Color photos of the Big Joe capsule prior to launch are quite rare, so it is often hard to determine exactly what the color scheme was. The photo atop the Atlas booster is one of the exceptions. Notice also that the capsule was launched without a LES tower. The sub-orbital flight of BJ-1 was mostly successful as it fully demonstrated the capability of the ablative heatshield. However, the booster section of the Atlas failed to separate and that negatively affected the overall performance of the rocket, but not to the point where it was considered a failure. The photo of the recovered Big Joe prototype gives a good detail view of how the upper section was constructed, and how it was bolted to the lower fiberglass pressurized section. The very small pitch and roll RCS thrusters can be seen near the base of the pressurized section. Only two of the protoypes survive to this day, the one mounted to the Little Joe mockup in Virginia, and the Big Joe variant at the NASM. The rest of the prototypes were either destroyed in testing or broken up once no longer needed.

Three more prototype capsules flew on Little Joe flights before that program transitioned to using production spacecraft from McDonnell.
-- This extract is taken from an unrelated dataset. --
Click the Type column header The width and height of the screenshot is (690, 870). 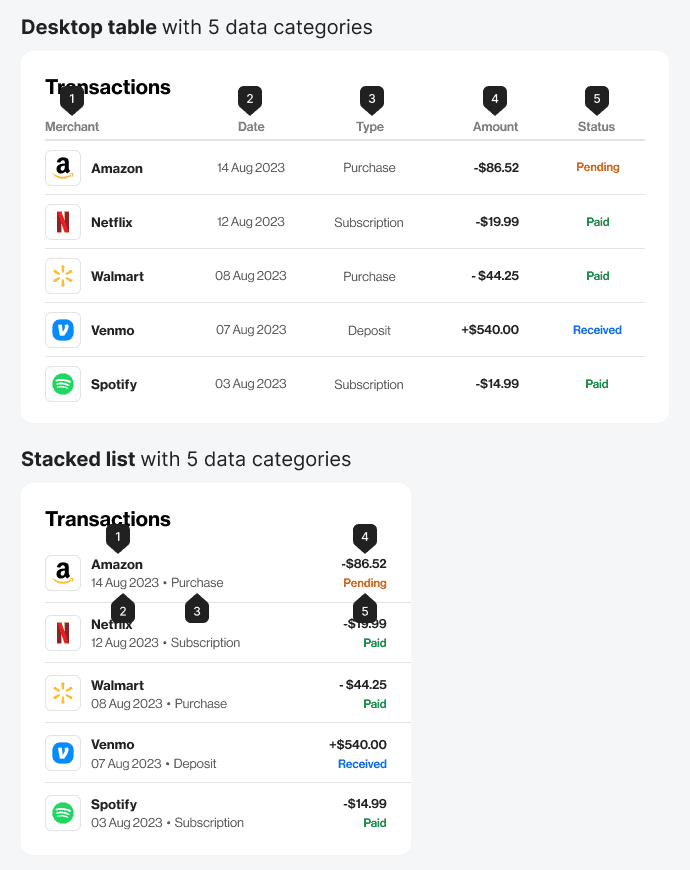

The prototype used on the LJ-1B flight was reused on the Mercury Redstone Booster Development (MR-BD) flight on March 24, 1961. This was the last flight of a prototype capsule. It flew with an inert LES and the capsule stayed attached to the rocket for the duration of the flight. It was intentionally destroyed at the end of the flight when the entire assembly crashed into the Atlantic. The photo below is a very rare color shot of the MR-BD liftoff. The prototype spacecraft can be clearly seen.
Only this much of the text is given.